In the early years, Bob led his clients through a series of 8 to 10 two-hour sessions. These sessions involved a variety of techniques and expressive exercises designed to help them heal their pain and reach a place of unconditional love. They learned tools to break the habit of negative love behaviours and were taught self-awareness exercises. Bob, together with the the Chilean Psychotherapist Claudio Naranjo coined the term ‘Quadrinity’ to describe the whole self, which is comprised of four aspects: the Intellect, the Emotional Self, the Body, and the Spirit. Process participants realize true healing and wholeness by engaging all these aspects and helping them to work in harmony. A structure of Awareness, Expression, Compassion & Forgiveness and New Behaviour was born and to this day remains the foundation of all Hoffman Process teaching around the world.

His book, No One Is to Blame, was first published in 1978 as an introduction to help people understand how to change self-destructive habits.
Over a period of 20 years and with the help of a variety of therapists, educators and doctors, Bob slowly built the structure of the Process as we know it today. Claudio Naranjo, the Harvard-educated Psychiatrist, also helped him transform the Process from the 13-week, non-residential setting to the week-long, in-residence format. Bob believed that providing a retreat setting would allow participants to deepen their insights and personal changes. In 1985, the first eight-day residential Hoffman Quadrinity Process (as it was then called) was held in Sonoma, California.

The years that followed saw the work of the Hoffman Process spread from the United States throughout the world, with Hoffman Centres opening in Brazil, Germany, Switzerland, Australia, Argentina, Canada, France, Italy, Spain, and the United Kingdom. This, in turn, led Bob, in his last years, to form  Hoffman Institute International (HII), which was created to regulate and monitor the standards, safety, and delivery of the Hoffman Process around the world.

Though Bob Hoffman passed away in 1997, his enduring vision – to heal families, bring back love into our lives, and to heal the world one person at a time – lives on. “My dream,” he said, “is that this work will eventually be recognized by scientific communities, that it will be recognized by educational leaders, and that it will be placed into educational programs.”

Bob and his Process team came to Australia in 1989 and during a two year period trained the first Australian teachers.
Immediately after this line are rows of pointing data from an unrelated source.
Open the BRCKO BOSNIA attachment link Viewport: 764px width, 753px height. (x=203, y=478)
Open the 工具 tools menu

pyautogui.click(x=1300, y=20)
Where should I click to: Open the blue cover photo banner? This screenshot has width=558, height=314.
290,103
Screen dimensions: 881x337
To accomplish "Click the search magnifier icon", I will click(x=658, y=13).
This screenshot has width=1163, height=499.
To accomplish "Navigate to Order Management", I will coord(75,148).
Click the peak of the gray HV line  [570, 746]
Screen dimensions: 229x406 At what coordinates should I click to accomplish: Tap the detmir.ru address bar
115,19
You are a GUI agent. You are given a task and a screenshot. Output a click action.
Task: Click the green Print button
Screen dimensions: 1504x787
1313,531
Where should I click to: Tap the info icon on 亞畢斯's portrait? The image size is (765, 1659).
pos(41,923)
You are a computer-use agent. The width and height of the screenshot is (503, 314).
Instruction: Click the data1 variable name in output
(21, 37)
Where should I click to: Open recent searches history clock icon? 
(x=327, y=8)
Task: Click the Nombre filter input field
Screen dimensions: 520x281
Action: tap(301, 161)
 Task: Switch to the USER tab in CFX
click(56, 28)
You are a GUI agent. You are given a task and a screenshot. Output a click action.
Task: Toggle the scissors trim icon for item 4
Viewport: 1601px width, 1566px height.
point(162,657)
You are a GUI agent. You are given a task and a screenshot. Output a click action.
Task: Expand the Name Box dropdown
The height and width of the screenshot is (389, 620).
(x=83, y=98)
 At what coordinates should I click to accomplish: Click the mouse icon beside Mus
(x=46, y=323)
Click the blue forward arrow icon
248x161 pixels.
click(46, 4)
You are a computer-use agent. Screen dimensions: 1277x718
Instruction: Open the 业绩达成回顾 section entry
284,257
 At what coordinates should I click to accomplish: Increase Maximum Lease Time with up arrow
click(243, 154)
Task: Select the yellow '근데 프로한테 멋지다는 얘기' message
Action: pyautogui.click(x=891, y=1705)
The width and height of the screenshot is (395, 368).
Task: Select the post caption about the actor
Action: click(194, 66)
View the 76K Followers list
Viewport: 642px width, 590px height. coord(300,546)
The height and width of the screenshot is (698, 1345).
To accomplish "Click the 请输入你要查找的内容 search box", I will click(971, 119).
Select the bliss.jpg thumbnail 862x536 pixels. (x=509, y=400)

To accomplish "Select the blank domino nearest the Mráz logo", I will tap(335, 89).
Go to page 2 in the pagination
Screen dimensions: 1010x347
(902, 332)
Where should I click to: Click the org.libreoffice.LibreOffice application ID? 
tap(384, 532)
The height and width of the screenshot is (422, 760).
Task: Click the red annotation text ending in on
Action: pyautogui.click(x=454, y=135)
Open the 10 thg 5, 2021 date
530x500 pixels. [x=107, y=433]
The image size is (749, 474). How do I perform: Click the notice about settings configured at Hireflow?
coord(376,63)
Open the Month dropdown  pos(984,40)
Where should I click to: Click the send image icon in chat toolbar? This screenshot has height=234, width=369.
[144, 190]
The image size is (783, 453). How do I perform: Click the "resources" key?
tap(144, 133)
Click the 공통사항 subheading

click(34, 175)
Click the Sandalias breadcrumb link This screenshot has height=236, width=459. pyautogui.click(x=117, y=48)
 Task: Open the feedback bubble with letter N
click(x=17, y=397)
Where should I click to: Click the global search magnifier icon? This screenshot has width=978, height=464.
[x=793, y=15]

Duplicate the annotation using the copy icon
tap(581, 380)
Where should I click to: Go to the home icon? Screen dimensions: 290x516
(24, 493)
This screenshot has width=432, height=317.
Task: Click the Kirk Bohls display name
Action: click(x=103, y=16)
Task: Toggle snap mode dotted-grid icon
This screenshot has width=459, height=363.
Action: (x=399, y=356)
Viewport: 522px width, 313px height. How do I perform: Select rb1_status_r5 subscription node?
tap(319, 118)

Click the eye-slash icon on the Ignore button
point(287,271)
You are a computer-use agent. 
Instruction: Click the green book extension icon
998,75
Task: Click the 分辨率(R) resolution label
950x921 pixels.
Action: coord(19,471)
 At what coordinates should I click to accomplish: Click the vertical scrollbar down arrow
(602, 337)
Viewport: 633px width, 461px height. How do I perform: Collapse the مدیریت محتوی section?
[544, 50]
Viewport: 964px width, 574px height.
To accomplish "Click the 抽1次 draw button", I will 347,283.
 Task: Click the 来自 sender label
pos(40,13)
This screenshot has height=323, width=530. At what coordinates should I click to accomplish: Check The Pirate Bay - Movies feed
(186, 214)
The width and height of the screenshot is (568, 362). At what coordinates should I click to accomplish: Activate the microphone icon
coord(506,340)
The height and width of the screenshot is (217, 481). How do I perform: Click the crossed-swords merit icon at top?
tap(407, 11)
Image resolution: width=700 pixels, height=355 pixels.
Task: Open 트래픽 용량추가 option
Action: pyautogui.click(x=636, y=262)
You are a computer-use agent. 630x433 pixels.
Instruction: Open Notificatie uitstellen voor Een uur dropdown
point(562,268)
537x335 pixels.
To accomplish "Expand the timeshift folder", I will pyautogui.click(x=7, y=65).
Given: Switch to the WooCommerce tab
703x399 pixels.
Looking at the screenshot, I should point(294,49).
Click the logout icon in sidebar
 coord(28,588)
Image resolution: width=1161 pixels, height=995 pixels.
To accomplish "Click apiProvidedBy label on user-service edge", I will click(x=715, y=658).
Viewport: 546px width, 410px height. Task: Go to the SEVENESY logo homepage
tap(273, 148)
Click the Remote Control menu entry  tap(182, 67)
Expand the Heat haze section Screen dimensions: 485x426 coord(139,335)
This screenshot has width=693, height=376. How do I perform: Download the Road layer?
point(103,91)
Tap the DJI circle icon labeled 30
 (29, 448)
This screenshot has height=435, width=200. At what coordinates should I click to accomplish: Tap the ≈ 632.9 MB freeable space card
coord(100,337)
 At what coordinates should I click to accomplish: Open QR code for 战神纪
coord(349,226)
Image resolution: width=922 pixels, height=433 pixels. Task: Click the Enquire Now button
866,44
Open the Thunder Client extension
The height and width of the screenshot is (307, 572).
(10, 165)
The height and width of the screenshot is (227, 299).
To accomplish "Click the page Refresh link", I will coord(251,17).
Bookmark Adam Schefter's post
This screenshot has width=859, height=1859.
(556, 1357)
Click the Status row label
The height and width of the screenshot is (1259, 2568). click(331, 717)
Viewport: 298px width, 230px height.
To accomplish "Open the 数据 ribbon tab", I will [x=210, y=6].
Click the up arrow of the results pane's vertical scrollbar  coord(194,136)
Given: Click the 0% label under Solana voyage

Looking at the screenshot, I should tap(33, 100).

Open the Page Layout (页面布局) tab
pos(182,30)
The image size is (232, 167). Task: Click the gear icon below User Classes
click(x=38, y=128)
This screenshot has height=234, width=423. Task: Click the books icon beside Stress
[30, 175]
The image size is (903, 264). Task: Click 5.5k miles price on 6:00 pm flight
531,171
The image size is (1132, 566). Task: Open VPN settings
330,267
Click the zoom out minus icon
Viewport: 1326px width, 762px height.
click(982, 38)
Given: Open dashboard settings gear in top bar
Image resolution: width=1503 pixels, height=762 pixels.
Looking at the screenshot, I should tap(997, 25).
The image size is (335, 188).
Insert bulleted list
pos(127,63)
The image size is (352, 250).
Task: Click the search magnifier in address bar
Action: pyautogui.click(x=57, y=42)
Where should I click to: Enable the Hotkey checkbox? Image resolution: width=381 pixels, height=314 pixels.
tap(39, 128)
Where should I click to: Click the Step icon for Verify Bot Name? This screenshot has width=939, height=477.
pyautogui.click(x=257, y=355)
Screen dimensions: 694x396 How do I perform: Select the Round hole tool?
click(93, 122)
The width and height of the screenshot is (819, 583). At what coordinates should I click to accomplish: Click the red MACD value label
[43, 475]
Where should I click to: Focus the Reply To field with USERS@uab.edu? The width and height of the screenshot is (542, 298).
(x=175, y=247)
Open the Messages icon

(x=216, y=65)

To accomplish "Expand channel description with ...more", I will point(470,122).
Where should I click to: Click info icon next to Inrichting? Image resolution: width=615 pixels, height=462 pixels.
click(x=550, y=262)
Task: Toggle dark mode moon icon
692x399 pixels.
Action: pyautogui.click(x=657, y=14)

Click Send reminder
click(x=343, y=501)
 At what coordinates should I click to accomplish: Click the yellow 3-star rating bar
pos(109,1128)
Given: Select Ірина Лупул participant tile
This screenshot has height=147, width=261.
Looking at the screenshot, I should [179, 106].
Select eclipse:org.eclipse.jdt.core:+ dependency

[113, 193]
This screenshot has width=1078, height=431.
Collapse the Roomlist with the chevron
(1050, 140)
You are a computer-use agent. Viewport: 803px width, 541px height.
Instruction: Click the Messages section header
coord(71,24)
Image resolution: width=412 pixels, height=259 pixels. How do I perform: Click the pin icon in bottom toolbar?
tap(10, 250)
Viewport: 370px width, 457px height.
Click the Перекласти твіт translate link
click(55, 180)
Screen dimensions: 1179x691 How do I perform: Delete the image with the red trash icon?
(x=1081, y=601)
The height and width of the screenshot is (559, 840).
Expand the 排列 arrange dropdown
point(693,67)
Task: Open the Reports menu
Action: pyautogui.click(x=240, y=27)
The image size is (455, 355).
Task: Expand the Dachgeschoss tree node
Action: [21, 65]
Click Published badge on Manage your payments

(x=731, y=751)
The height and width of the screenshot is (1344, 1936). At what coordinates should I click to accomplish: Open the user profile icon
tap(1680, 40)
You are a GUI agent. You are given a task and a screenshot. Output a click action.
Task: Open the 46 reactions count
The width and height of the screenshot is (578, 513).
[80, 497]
Volker Krohn and Amanda Ahern were in the first Facilitator training group and are still teaching today. There have been over 7,000 people who have completed the Process here in Australia. In 1995, Volker bought the Process to Singapore and every year since then, many participants have come here to complete the Process.
Over 100,000 people world wide, have benefited from Bob’s vision and work. I think we can safely say that Bob’s dream has been realized, and continues to expand.